INHU - Kepala Desa Alim, Kabupaten Indragiri Hulu (Inhu), berinisial EP, resmi ditetapkan sebagai tersangka oleh Polres Inhu dalam kasus kebakaran hutan dan lahan (karhutla). Ia diduga terlibat dalam penjualan kawasan hutan produksi terbatas (HPT) untuk dijadikan kebun sawit.
Kapolres Inhu, AKBP Fahrian Saleh Siregar, mengungkapkan kasus ini bermula dari deteksi titik panas (hotspot) melalui sistem pemantauan Dashboard Lancang Kuning pada Rabu, 2 Juli 2025. Tim gabungan dari Bhabinkamtibmas Desa Alim dan Satreskrim Polres Inhu kemudian menindaklanjuti informasi tersebut dengan pengecekan ke lokasi.
“Tim menemukan sekitar 4 hektare kawasan hutan yang terbakar dengan api masih menyala,” ujar Fahrian, Senin (21/7/2025).
Penyelidikan lebih lanjut mengungkap bahwa lahan tersebut dikelola oleh seorang bernama VP, yang saat ini masih dalam pengejaran. Polisi menelusuri asal-usul administratif lahan itu dan menemukan bahwa lahan tersebut dijual oleh tersangka RMS, dan dilegalkan secara ilegal oleh EP melalui dua surat keterangan tanah (SKGR).
Polres Inhu lalu menangkap tiga orang tersangka pada Minggu malam, 20 Juli 2025. Mereka adalah RMS (penjual lahan), SBJ (juru ukur yang juga Ketua RT 014), dan EP (Kepala Desa Alim).
“Ketiganya telah ditetapkan sebagai tersangka setelah dilakukan gelar perkara. Kepala Desa Alim, EP, menjadi salah satu tersangka utama,” kata Fahrian.
EP diduga menerima keuntungan pribadi sebesar Rp500.000 untuk setiap SKGR yang diterbitkannya. Praktik ini menjadi bukti penyalahgunaan wewenang yang berdampak pada kerusakan lingkungan.

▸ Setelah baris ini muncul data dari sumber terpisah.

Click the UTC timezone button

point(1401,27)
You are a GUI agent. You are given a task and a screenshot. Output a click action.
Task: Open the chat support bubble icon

Barang bukti yang diamankan meliputi dua bilah parang, satu cangkul, dua bibit sawit, dua lembar SKGR atas nama Ronal Masdar Sianipar, serta satu lembar kwitansi jual beli lahan yang ditandatangani oleh VP.
Selain itu, polisi juga telah menahan tersangka lainnya berinisial RP, yang diduga sebagai pelaku utama pembakaran lahan dalam kasus ini.
Para tersangka dijerat dengan Pasal 36 dan 37 Undang-Undang Nomor 6 Tahun 2023 tentang Penetapan Perppu Nomor 2 Tahun 2022, serta Pasal 55 dan 56 KUHP.
“Mereka terancam hukuman pidana karena menduduki kawasan hutan secara ilegal dan melakukan kegiatan perkebunan tanpa izin dari pemerintah pusat,” tegas Fahrian.
Ia menegaskan bahwa pihak kepolisian akan memproses kasus ini hingga tuntas secara profesional, tanpa pandang bulu.
“Penegakan hukum seperti ini diharapkan bisa menjadi efek jera dan mencegah terjadinya karhutla, terutama di tengah musim kemarau,” tutupnya.